EXCERPTED TEXT —
Further comparisons between Euclidean theories and quasi-empirical theories are made in Renaissance (Lakatos 1976, p. 206). A Euclidean theory may be claimed to be true; while a quasi-empirical theory is either conjectural or false. The characteristic logical flow for a Euclidean theory is the transmission of truth from axioms to the rest of the theory; while the characteristic flow for a quasi-empirical theory is the re-transmission of falsity from false basic statements to the hypothesis. In a Euclidean theory, the true basic statements prove the rest of the system; while in a quasi-empirical theory, the true basic statements are explained by the rest of the system.
However, the distinctions between Euclidean theories and quasi-empirical theories made above can seem somewhat confusing: surely in any deductive system truth flows downwards and falsity flows upwards, how do these two truth-value flows help to differentiate two kinds of theories? In addition, why does Lakatos note that in a quasi-empirical theory the true basic statements are explained by the rest of the system instead of just saying that they are proved by the rest of the system? To clear up the confusion, I believe that it is crucial to make clear Lakatos’ motivation for suggesting the classification of theories into Euclidean ones and quasi-empirical ones in the first place, which can be found in another one of his papers Infinite Regress and Foundations of Mathematics. In the opening section of Regress, Lakatos reports a sceptical argument which concluded there can be no foundations of any knowledge:
One can try to pin down the meaning of a term either by defining it in other terms – this leads to infinite regress – or by defining it in “perfectly well known terms”. But what does one mean by “perfectly well known terms”? The abyss of infinite regress opens up again …… But even allowing for “exact” concepts, how can we prove that a proposition is true? How can we avoid the infinite regress in proofs, even if we could avoid the infinite regress in definitions? Meaning and truth can only be transferred, but not established. But if so, how can we know? (Lakatos 1962, pp. 156–157)

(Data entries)
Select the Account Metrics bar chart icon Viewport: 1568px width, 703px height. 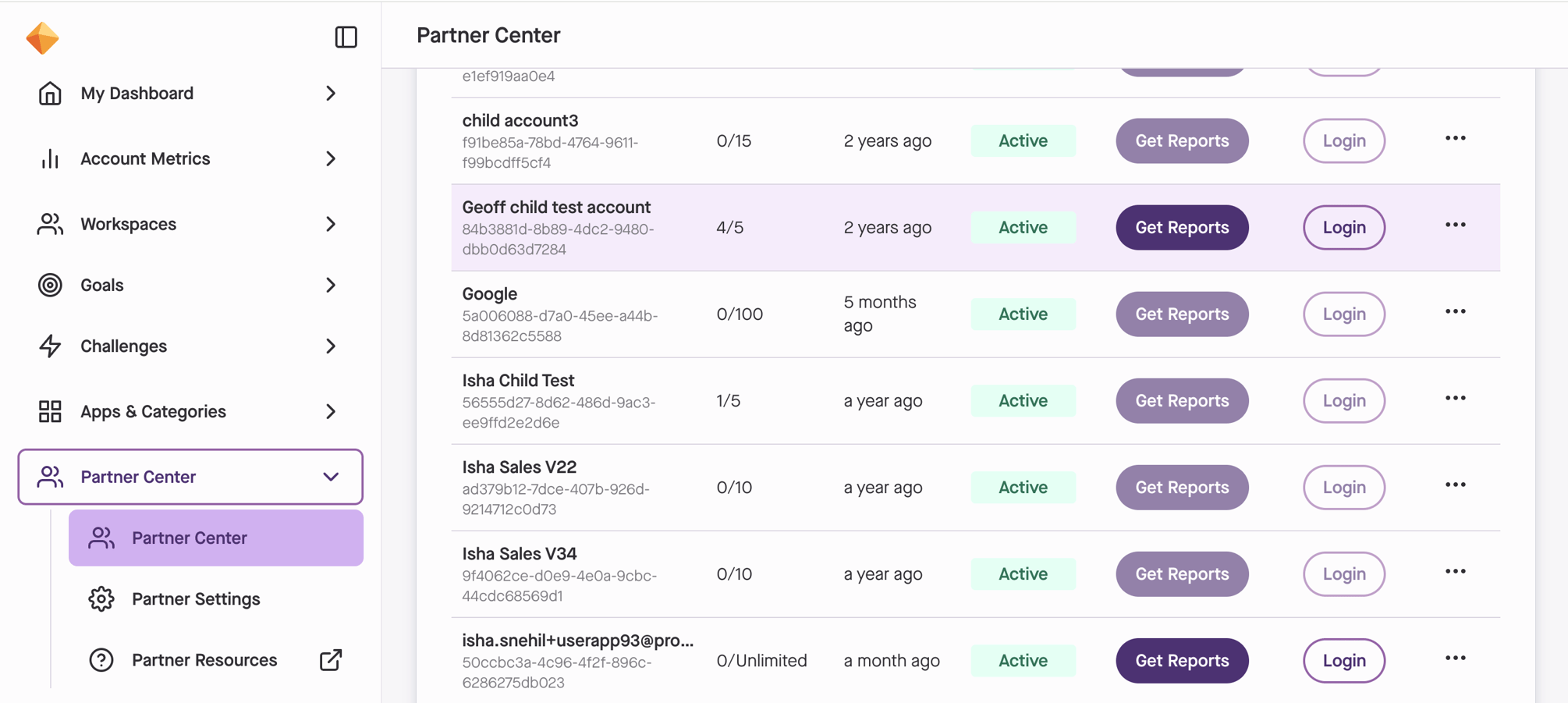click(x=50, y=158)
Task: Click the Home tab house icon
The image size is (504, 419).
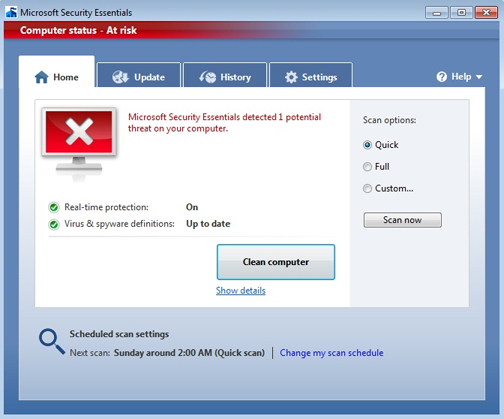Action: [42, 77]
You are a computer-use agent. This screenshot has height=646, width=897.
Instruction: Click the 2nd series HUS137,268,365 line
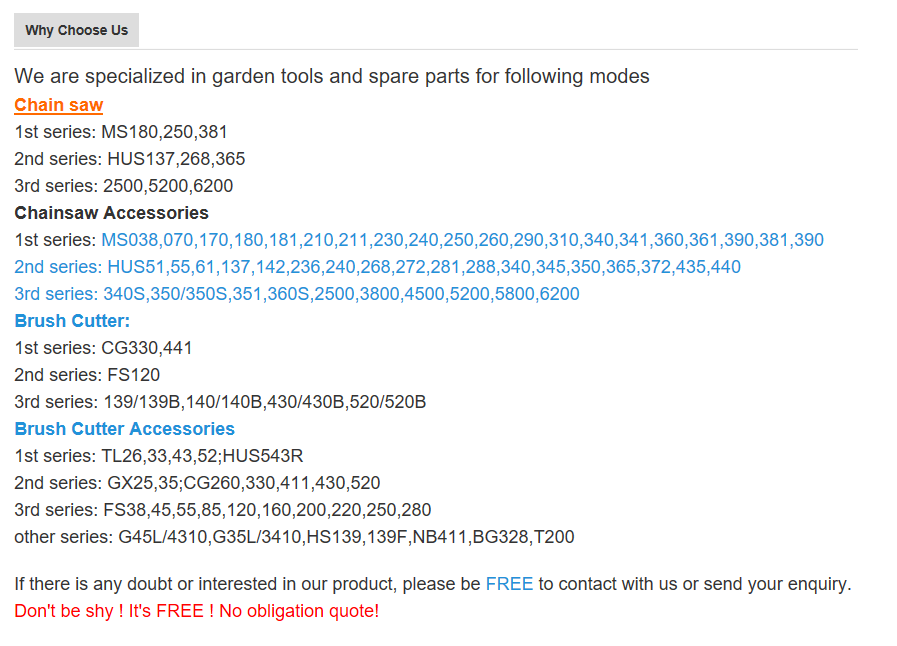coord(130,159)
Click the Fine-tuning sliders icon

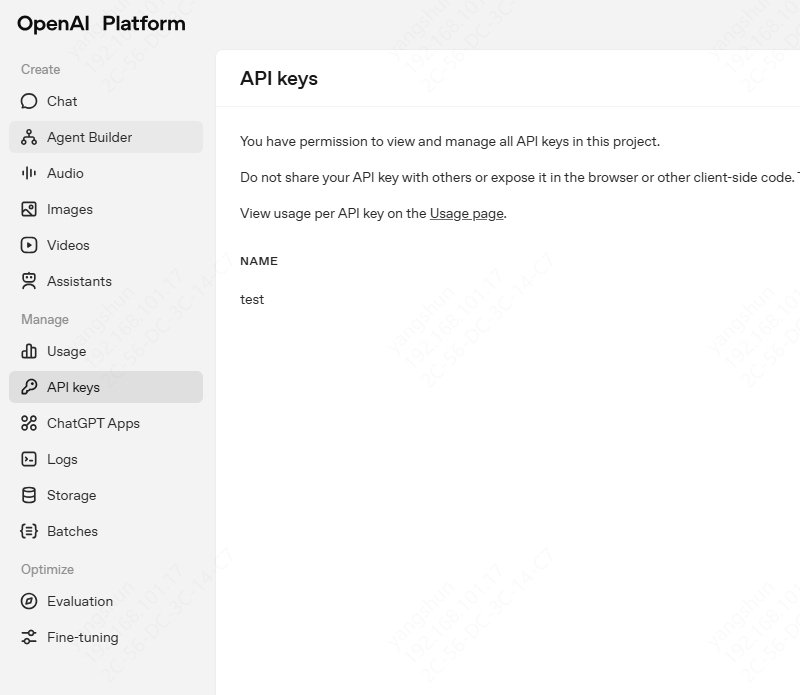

SET OF TASKS —
#1 In the passage on Euclidean and quasi-empirical theories, what is the characteristic logical flow of a Euclidean theory?
#2 Go on with the passage on Euclidean and quasi-empirical theories, starting right after the quoted sceptical argument.
The listing has no connection to the passage on Euclidean and quasi-empirical theories.

ANSWERS BELOW —
#1 The transmission of truth from axioms to the rest of the theory.

#2
According to this sceptical argument, it seems impossible to pin down the exact meaning of a term. And even if we have managed to pin down the exact concepts, how can we establish the truth of a proposition through a proof while there can be an infinite regress in finding more and more fundamental premises for the proof?[7] The sceptics thus provided a negative answer to the question “how do we know?” by denying that we can have any knowledge at all. Consequently, Lakatos remarks that “it has become a vital problem for rationalism to stop these exasperating twin infinite regresses[8] and to provide knowledge with a firm bedrock” (Lakatos 1962, p. 157). Lakatos then introduces three enterprises which tried to achieve this: the Euclidean Programme, the Empiricist Programme and the Inductivist Programme.[9] The Euclidean Programme, roughly speaking, models a theory into a Euclidean theory; and the Empiricist Programme organises a theory into what he called an empiricist theory – the term was later replaced by “quasi-empirical theory” (Shaffer 2015, p. 5). Therefore, we can see that the classification of a theory as a Euclidean or a quasi-empirical theory is essentially an attempt to explain the epistemology of that theory. The epistemic bedrock of a theory is thus its basic statements, which for a Euclidean theory is the set of axioms and for a quasi-empirical theory is some special theorems.[10] It now becomes clear that the truth-value transmissions possess an epistemic significance for Lakatos. In a Euclidean theory, the axioms receive initially injected truth values True, which establish the truth of the rest of the system. The initial truth-value injection should be non-arbitrary: the axioms need to be indubitably true to be able to justify our beliefs in them and their consequences. A Euclidean theory is thus infallible. While in a quasi-empirical theory, some statements at the bottom of the theory receive initially injected truth values. If the truth value injected is True, it doesn’t flow upwards – it can’t establish the truths of the rest of the system. Only the falsity of the basic statement can establish the falsity of (at least one of) the statements at the above. A quasi-empirical theory is thus fallible. Therefore in a quasi-empirical theory true basic statements are not proved by the rest of the system simply because the rest of the system is not true[11] so they are unable to transfer truth to the basic statements.[12]
To mark the epistemic motivation behind Lakatos’ claim that mathematics is quasi-empirical, I shall call this view of mathematics the quasi-empirical epistemology of mathematics.
2.2 “Mathematics is Quasi-Empirical”
In the first section of Renaissance, Lakatos lists a number of quotations from philosophers and mathematicians suggesting that the search for a set of infallible self-evident axioms for mathematics had failed; some axioms are justified by the consequences which could not be derived without them. The quotations, Lakatos believes, showed that “mathematical empiricism and inductivism (not only as regards the origin or method, but also regards the justification, of mathematics) is more alive and widespread than many seem to think” (Lakatos 1976, p. 205). In other words, there was a renaissance of empiricism in the philosophy of mathematics. Philosophers of mathematics – for example, Russell, Carnap, Curry and Quine, from whom Lakatos quotes – were having second thoughts on the infallibility of mathematics. Also, a similarity between the justifications for mathematics and natural sciences was observed.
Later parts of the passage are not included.